§ **What this task involves**: Extract every line of text from the material below, reproducing each one verbatim and leaving out the pictures.

§ **Extracted entries**:
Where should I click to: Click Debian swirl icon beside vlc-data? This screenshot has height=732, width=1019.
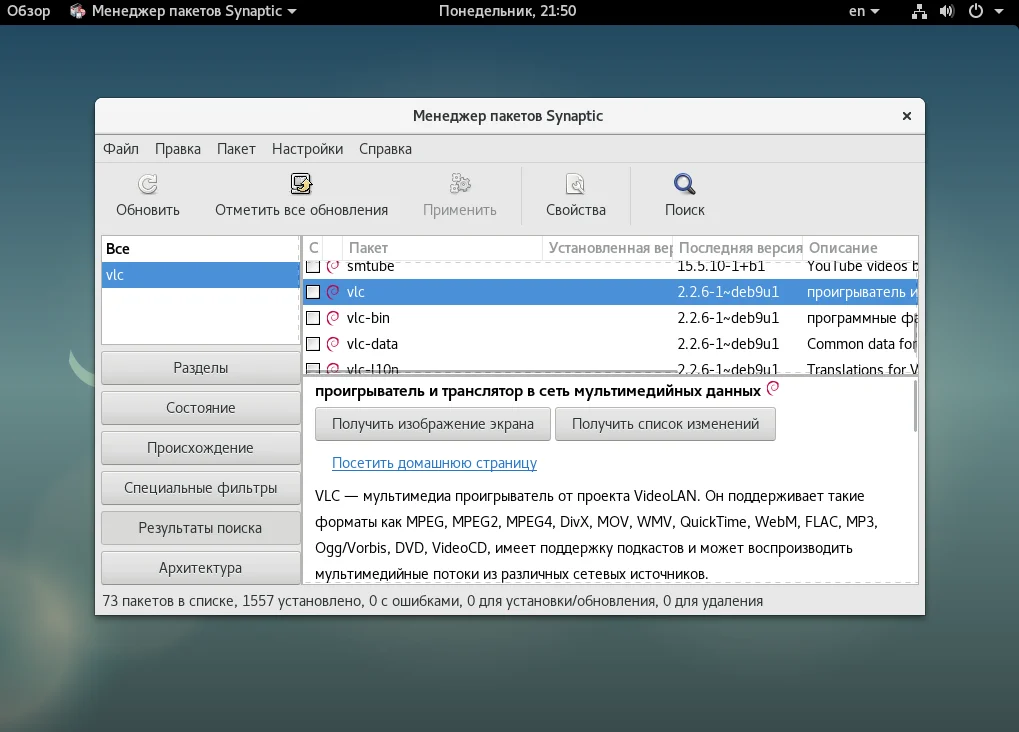[333, 344]
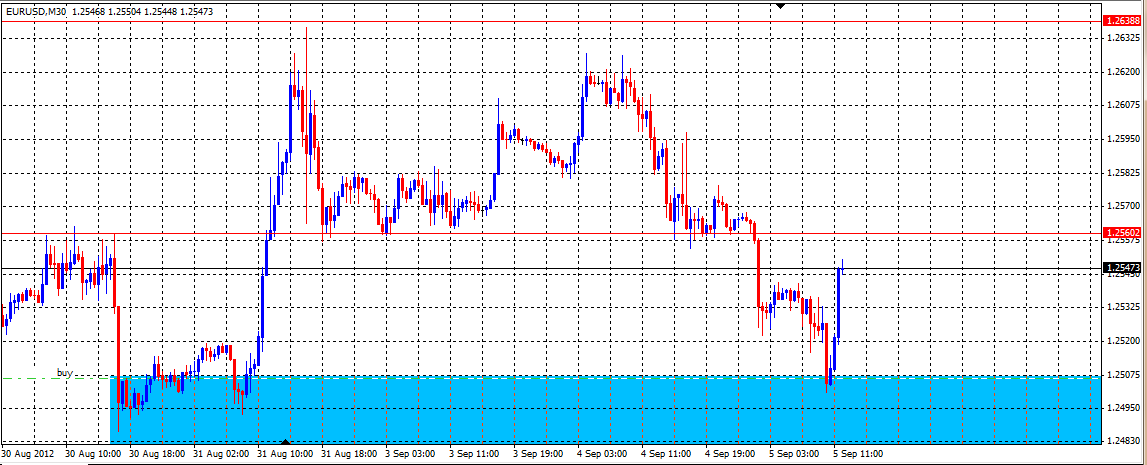Select the blue rectangle zone
This screenshot has height=465, width=1147.
click(600, 410)
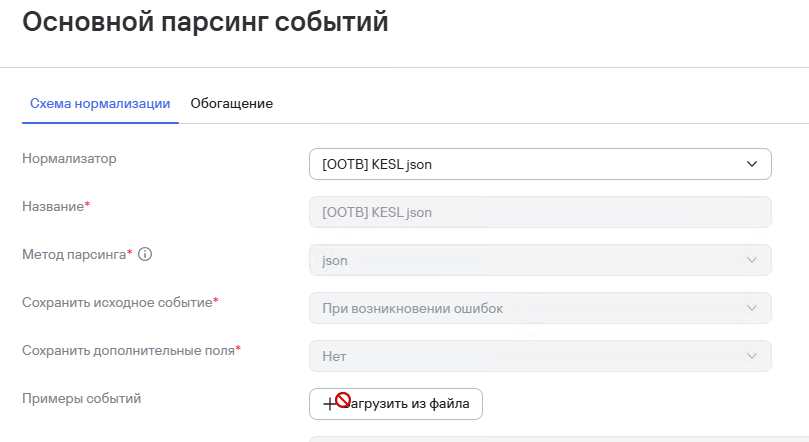The image size is (809, 442).
Task: Open the Нормализатор combo box showing [OOTB] KESL json
Action: pyautogui.click(x=540, y=164)
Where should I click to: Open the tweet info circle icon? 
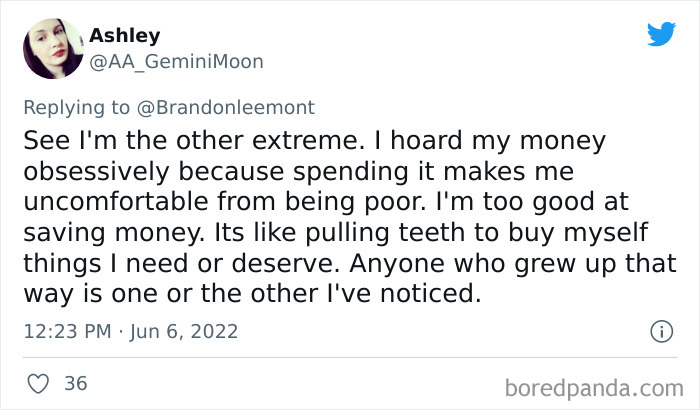660,330
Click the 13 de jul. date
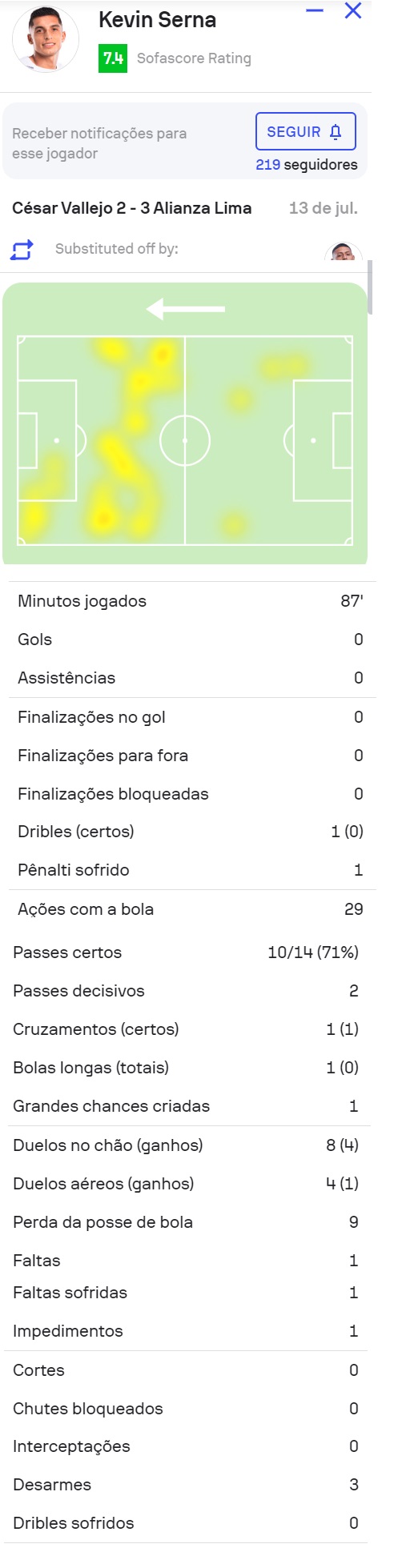Image resolution: width=398 pixels, height=1568 pixels. coord(324,208)
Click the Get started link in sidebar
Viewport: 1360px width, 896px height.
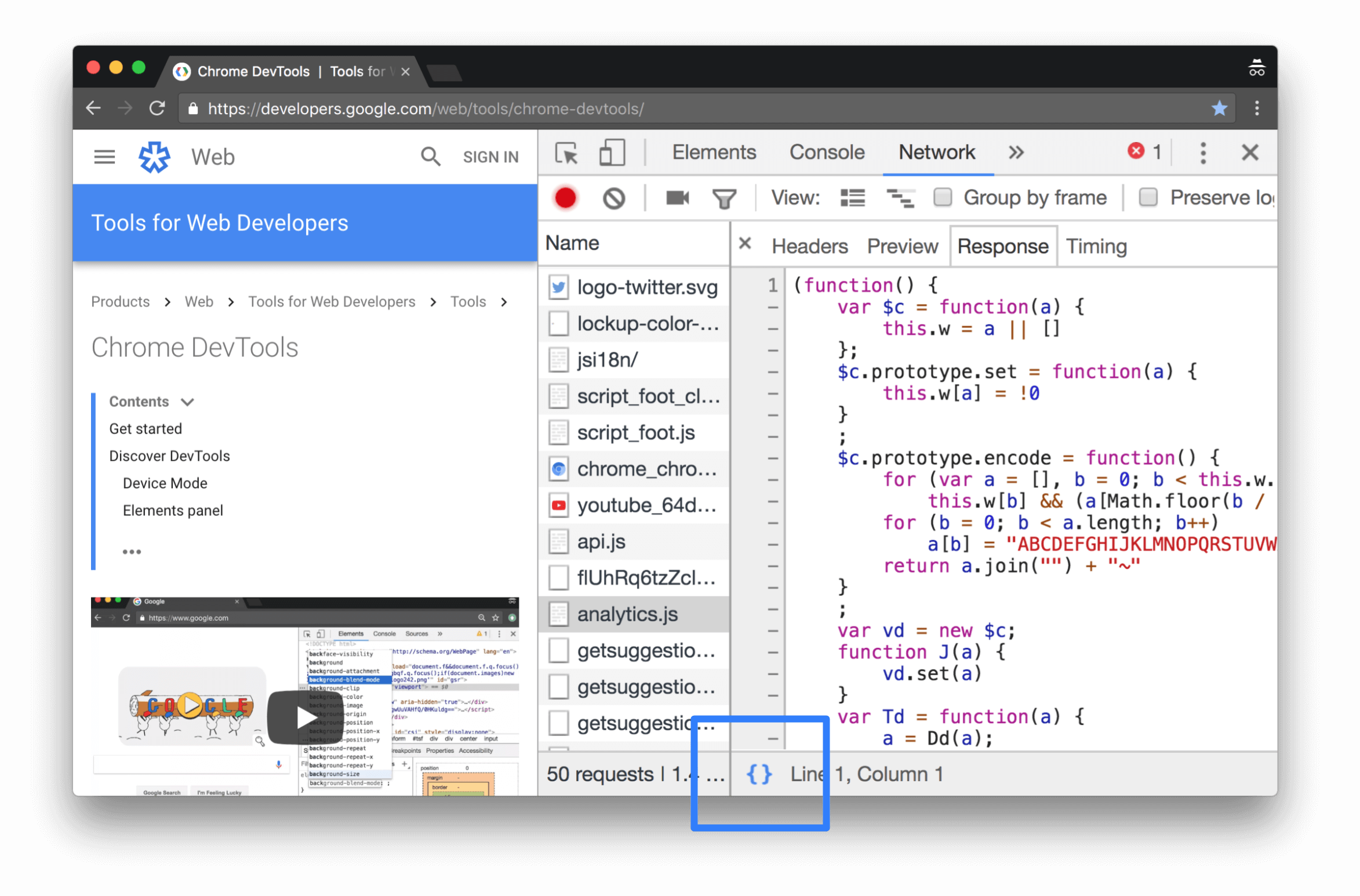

§ **Written answer**:
Where should I click to: Click Debian swirl icon beside vlc-data? This screenshot has height=732, width=1019.
[333, 344]
Select the blue rectangle zone
This screenshot has height=465, width=1147.
click(600, 410)
The image size is (809, 442).
Task: Open the Нормализатор combo box showing [OOTB] KESL json
Action: pyautogui.click(x=540, y=164)
Where should I click to: Open the tweet info circle icon? 
660,330
Click the 13 de jul. date
Image resolution: width=398 pixels, height=1568 pixels. coord(324,208)
Click the Get started link in sidebar
Viewport: 1360px width, 896px height.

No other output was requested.